「最後まで観ると温もりに包まれる」まほろ駅前多田便利軒 松井の天井直撃ホームランさんの映画レビュー(感想・評価)
最後まで観ると温もりに包まれる
原作は未読。過去2作共に観る人を選ぶ作風の監督でしたが、今回は意外や意外。ぱっと見て雰囲気は緩く、とても見やすい。だけど…。
内容は親子関係に関して、愛情のすれ違いを。時には愛憎渦巻く確執を…と、考えさせられる内容でした。
しかし最後まで観ると、どこか救われる様な温もりに包まれる。そんな不思議な映画です。

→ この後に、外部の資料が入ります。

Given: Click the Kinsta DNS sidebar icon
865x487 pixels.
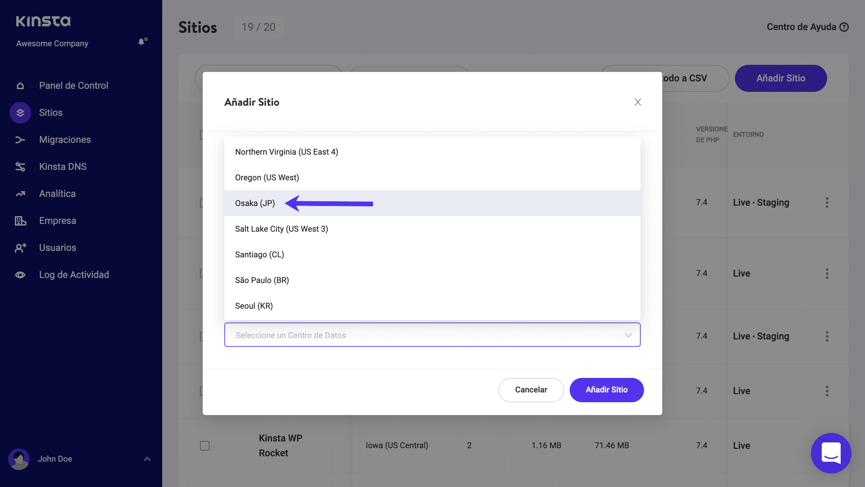Looking at the screenshot, I should (20, 167).
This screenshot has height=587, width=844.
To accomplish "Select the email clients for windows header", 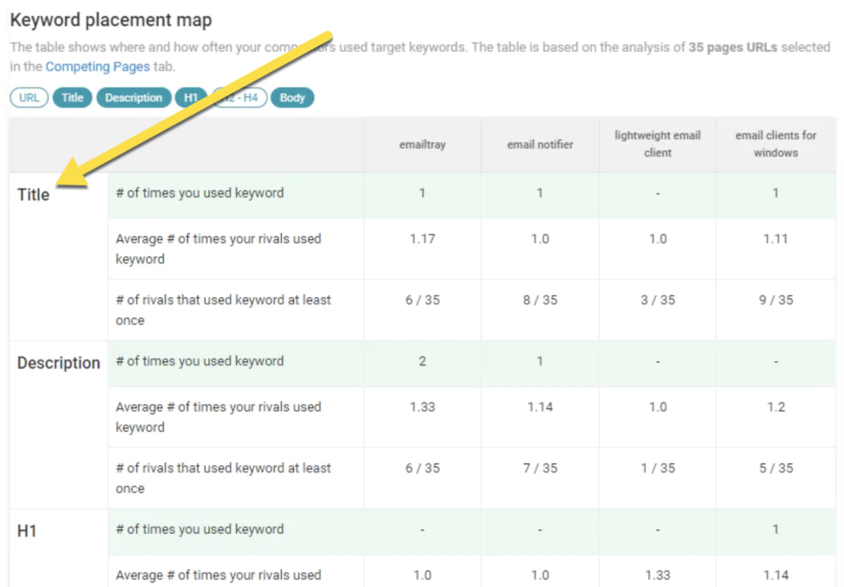I will (776, 143).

登場する親子関係を見ていて感じるところ。弱者の立場にある子供達は、今の状態にある閉塞感をただ受け入れているだけだ。
少女は大好きなチワワと離れ離れになってしまった現実も、ひたすら我慢するしかない。
母親に気を使っている少女を絶えず見ていたからなのか、チワワはいつも震えている。
母親の冷めた愛情の表現に多少の抵抗を見せる由良公ですら、若くして既に諦めの胸中をすら見え隠れさせている。だからこそDVDを見ては、この結末は一体どうなるのだろう?と凄く気になっている。
ただ1人だけ義理の母親に抵抗をする男が暴力的な行動を起こす時に、映画は澱んだ空気を切り裂く様に隠されたヴェールが次第に明らかにされていく。
親にとって見ても子供は大切な存在。たとえそれが子供から疎まれていたとしても。
「でも知りたいんだ…人はどこまでやり直せるのか。」
映画の後半で、「お前は傲慢で身勝手だ!」と罵る多田に対して行天が言う。
人生に於いてはゲームの様なリセットボタンは存在しない。
行天にとっては、自分の存在が“子供”にとっての山下の様な目線で思われているのではないのか?多田と再会するきっかけは実は…。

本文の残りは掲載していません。